Okay we got around 80% accuracy with such a simple model ! Inference and training time looks good.

For those of you who don't now about numerical mathematics, solving a linear system of equations by inverting a matrix can be numerically instable. Let's do it the proper way and use a proper solver.

In [29]:

def fit_lapack(self, X, y):
    """Better way (numerical stability): solve the linear system with LAPACK."""
    n, d = X.shape
    self.b = np.mean(y)
    A = X.T.dot(X) + self.a * np.identity(d)
    b = X.T.dot(y - self.b)
    self.w = np.linalg.solve(A, b)

# Let's monkey patch our object (Python is a dynamic language).
RidgeRegression.fit = fit_lapack

# Yeah just to be sure.
models.append(evaluate(RidgeRegression(alpha)))
assert np.allclose(models[-1].w, models[0].w)

accuracy: 80.16%, loss: 5979.51, time: 9.17ms

6.3 Learning as Gradient Descent¶

Descending the gradient of our objective will lead us to a local minimum. If the objective is convex, that minimum will be global. Let's implement the gradient computed above and a simple gradient descent algorithm $$w^{(t+1)} = w^{(t)} - \gamma \frac{\partial L}{\partial w}$$ where $\gamma$ is the learning rate, another hyper-parameter.

In [30]:

class RidgeRegressionGradient(RidgeRegression):
    """This model inherits from `ridge_regression`. We overload the constructor, add a gradient
    function and replace the learning algorithm, but don't touch the prediction and loss functions."""
    
    def __init__(self, alpha=0, rate=0.1, niter=1000):
        """Here are new hyper-parameters: the learning rate and the number of iterations."""
        super().__init__(alpha)

> [Objective A]: In the ridge regression notebook excerpt, what accuracy does the model reach after fitting with the LAPACK solver?
> [Objective B]: Mark each statement yes or no according to the ridge regression notebook excerpt, and quote the words that decide it: (i) The learning rate is described as another hyper-parameter. (ii) The gradient-based model replaces the prediction and loss functions. (iii) If the objective is convex, the minimum reached will be global.
> [Objective C]: Carry the ridge regression notebook excerpt forward from its final line.
The lines that come after the ridge regression notebook excerpt are separate material.

> [Excerpted data]:
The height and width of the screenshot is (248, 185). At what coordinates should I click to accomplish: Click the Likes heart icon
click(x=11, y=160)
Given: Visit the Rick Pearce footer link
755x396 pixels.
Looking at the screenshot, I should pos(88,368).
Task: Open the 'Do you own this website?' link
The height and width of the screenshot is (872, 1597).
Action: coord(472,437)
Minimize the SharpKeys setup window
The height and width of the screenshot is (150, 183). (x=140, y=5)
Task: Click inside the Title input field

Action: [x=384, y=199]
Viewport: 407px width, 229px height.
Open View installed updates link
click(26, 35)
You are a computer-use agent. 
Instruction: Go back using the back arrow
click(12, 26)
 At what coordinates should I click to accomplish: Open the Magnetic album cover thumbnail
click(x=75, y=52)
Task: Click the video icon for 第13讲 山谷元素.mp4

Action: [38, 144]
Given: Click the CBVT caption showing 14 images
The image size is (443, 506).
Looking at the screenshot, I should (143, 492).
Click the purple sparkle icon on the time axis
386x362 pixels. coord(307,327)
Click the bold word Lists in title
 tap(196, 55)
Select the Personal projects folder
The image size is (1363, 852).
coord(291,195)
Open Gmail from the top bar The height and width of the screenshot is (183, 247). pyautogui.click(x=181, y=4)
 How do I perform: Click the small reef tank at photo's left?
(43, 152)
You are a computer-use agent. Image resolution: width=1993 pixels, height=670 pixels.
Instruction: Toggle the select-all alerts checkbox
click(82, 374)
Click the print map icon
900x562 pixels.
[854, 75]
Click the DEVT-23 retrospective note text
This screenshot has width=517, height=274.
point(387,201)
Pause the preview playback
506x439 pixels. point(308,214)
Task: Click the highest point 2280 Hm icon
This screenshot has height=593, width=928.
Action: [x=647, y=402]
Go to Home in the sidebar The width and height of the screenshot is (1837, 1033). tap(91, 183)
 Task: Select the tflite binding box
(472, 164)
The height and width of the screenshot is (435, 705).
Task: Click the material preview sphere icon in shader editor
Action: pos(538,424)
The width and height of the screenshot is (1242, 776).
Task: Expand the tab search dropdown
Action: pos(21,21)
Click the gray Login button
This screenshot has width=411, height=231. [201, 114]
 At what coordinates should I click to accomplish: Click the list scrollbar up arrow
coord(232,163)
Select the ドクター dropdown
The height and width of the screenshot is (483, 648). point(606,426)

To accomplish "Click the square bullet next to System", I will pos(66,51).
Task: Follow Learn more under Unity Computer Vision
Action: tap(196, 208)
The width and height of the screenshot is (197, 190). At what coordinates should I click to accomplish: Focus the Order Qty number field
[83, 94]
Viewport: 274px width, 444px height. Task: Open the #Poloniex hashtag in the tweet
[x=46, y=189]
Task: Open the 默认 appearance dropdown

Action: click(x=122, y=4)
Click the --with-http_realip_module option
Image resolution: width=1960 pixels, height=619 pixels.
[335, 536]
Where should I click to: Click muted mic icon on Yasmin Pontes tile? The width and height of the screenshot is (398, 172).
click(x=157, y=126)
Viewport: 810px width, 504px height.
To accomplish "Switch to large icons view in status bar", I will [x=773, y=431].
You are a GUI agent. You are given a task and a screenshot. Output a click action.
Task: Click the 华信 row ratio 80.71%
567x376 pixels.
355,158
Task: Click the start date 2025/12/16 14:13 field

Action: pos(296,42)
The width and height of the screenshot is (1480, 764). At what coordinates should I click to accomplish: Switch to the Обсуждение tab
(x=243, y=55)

> [Exercise response A]: 80.16%

> [Exercise response B]: (i) Yes: "where $\gamma$ is the learning rate, another hyper-parameter." (ii) No: "don't touch the prediction and loss functions." (iii) Yes: "If the objective is convex, that minimum will be global."

> [Exercise response C]:
        self.rate = rate
        self.niter = niter
        
    def grad(self, X, y, w):
        A = X.dot(w) + self.b - y
        return 2 * X.T.dot(A) + 2 * self.a * w
        
    def fit(self, X, y):
        n, d = X.shape
        self.b = np.mean(y)
        
        self.w = np.random.normal(size=d)
        for i in range(self.niter):
            self.w -= self.rate * self.grad(X, y, self.w)
            
            # Show convergence.
            if i % (self.niter//10) == 0:
                print('loss at iteration {}: {:.2f}'.format(i, self.loss(X, y)))
            
models.append(evaluate(RidgeRegressionGradient(alpha, 1e-6)))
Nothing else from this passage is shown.